*Problem to work on*:
Output the line containing "Where should I click to: Set" and all subsequent lines of the listing below, copied exactly, with no other lines.

________________________________________

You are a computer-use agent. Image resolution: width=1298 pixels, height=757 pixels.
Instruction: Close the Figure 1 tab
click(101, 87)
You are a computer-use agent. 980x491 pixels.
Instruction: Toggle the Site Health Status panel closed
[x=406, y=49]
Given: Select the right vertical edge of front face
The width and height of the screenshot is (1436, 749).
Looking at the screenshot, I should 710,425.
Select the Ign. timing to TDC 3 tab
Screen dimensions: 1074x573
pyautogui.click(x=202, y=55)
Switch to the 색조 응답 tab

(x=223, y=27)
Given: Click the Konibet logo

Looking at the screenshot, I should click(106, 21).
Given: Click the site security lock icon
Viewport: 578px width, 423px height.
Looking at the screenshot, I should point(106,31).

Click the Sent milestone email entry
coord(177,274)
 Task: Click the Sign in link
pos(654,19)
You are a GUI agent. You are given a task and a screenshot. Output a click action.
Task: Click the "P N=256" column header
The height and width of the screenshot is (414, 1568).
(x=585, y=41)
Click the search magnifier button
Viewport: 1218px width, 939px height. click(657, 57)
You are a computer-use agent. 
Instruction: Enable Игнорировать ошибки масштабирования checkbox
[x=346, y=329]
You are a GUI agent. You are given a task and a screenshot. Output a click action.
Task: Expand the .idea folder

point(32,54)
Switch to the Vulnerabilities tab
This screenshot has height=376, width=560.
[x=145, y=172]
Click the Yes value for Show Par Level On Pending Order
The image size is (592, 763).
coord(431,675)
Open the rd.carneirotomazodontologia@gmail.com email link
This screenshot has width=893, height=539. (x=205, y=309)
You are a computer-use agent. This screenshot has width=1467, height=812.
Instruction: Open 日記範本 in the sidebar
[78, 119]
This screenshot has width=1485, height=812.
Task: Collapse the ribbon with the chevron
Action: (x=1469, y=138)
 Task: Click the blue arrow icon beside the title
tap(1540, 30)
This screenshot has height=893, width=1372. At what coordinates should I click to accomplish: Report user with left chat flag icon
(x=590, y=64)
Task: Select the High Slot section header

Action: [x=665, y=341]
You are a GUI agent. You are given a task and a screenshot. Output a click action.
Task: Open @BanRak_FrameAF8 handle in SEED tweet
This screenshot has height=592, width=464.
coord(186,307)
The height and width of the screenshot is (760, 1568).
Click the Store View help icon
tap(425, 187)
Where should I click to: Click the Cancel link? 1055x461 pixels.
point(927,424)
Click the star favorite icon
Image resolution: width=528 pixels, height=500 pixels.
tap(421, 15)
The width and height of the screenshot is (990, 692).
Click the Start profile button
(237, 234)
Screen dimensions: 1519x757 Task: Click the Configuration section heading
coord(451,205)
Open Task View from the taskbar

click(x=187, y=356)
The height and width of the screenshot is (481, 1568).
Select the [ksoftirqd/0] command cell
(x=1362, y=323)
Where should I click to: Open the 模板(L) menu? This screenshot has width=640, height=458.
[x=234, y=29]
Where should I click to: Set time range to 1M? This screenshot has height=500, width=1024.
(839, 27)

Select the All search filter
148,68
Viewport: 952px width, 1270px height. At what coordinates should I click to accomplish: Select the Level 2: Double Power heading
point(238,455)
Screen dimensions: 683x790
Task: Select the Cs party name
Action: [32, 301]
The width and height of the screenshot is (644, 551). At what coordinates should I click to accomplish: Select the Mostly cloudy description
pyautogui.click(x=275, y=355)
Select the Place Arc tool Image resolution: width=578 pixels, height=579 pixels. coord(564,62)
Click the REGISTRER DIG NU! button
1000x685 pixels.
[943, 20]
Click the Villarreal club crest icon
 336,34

________________________________________

*Answer section*:
Where should I click to: Set time range to 1M? This screenshot has height=500, width=1024.
(839, 27)

Select the All search filter
148,68
Viewport: 952px width, 1270px height. At what coordinates should I click to accomplish: Select the Level 2: Double Power heading
point(238,455)
Screen dimensions: 683x790
Task: Select the Cs party name
Action: [32, 301]
The width and height of the screenshot is (644, 551). At what coordinates should I click to accomplish: Select the Mostly cloudy description
pyautogui.click(x=275, y=355)
Select the Place Arc tool Image resolution: width=578 pixels, height=579 pixels. coord(564,62)
Click the REGISTRER DIG NU! button
1000x685 pixels.
[943, 20]
Click the Villarreal club crest icon
 336,34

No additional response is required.